Different but the same

Iterating over collections sometimes feels like the only thing our programs do, so naturally we run into situations where just a foreach style loop by itself isn’t sufficient. There are only so many cases where you want to “do something” directly to each value in a collection. What if you wanted to do an operation that spanned multiple values, or all the values. The simplest of these is probably summing the numbers in a collection. In C# you could implement it this way.

int[] numbers = new [] { 43, 75, 6, 2, 91, -5 };

int sum = 0;
foreach (int num in numbers) {
    sum += num;
}

or using the magical new extension method

int[] numbers = new [] { 43, 75, 6, 2, 91, -5 };

int sum = 0;
numbers.ForEach(num => sum += num);

Now wait just a second here. The lambda that we’re declaring takes only a single parameter, num, but we’re adding it to sum, how the heck does the lambda have sum in scope? Even though we are declaring a new function, because it is a lambda the scope of that function includes all the variables in scope at its declaration. So since sum is visible where the lambda is declared, sum can be used inside the function, even if our lambda isn’t run until after the function that declared sum terminates. This is known as a closure and it’s quite important for some of the more fancy things that are done with functional programs (such as the aforementioned higher order functions). For our purposes it means we have to pass one less variable into our Action.

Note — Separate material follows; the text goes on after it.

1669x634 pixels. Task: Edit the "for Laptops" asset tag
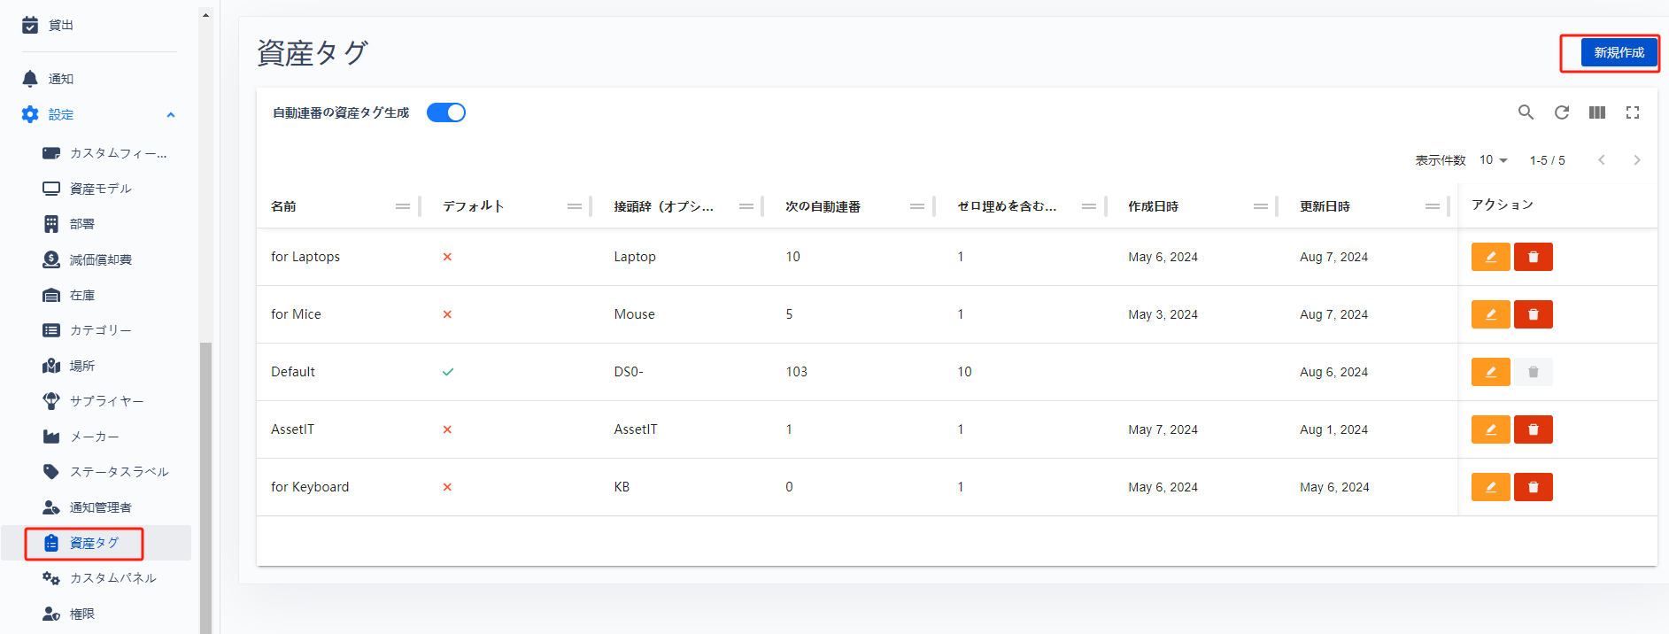click(1490, 257)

This works, it’s not overly complex, and it gets the job done with only 1 extra line that can be located right next to where the iteration occurs. So far so good, let’s try something slightly more complex. What about finding the largest number in the list?

int[] numbers = new [] { 43, 75, 6, 2, 91, -5 };

int largest = numbers[0];
numbers.ForEach(num =>
    if (num > largest) {
        largest = num;
    }
});

This looks pretty similar to what we did before, it’s just our action that has gotten more complex. If we wanted to find the smallest element we would write the same Action but just flip the > to a <. It seems like those are really the same logic with a teeny tiny difference, the kind we could parameter’ize away. What we want is some iteration type construct that at each element asks us, should this new element become the one we’re going to return at the end?

static T Pick<T>(this IEnumerable<T> values, Func<T, T, bool> selector) {
    // do error handling here, if values is null, if selector is null, etc.
    IEnumerator<T> iter = values.GetEnumerator();
    iter.MoveNext();
    T current = iter.Current;
    while (iter.MoveNext()) {
        // if the lambda returns true, the user wants to use the
        // iterator's current value so save it
        if (selector(iter.Current, current)) {
            current = iter.Current;
        }
    }
    return current;
}

int[] numbers = new [] { 43, 75, 6, 2, 91, -5 };
// returns true when the current value is smaller than the current smallest
int smallest = numbers.Pick(num, currentSmallest => num < currentSmallest);
// returns true when the current value is larger than the current largest
int largest = numbers.Pick(num, currentLargest => num > currentLargest);

As you have surely encountered in your own work, once you generalize a solution to being able to implement 2 solutions, it’s generally pretty easy to make n different solutions as long as your constraints don’t change very much. In this case the constraint is that the function will accept a lambda that it invokes at the right time during the iteration process and then either pays attention to the result of or not depending on what kind of operation it’s trying to do. Basically everything except a ForEach will care about the result and do something with it.

For an example of some of the awesome ways this manifests, you should become acquainted with Linq. Working with collections will never be the same for you in C#. Here are some examples of things that are vastly simpler than their foreach implementation would be.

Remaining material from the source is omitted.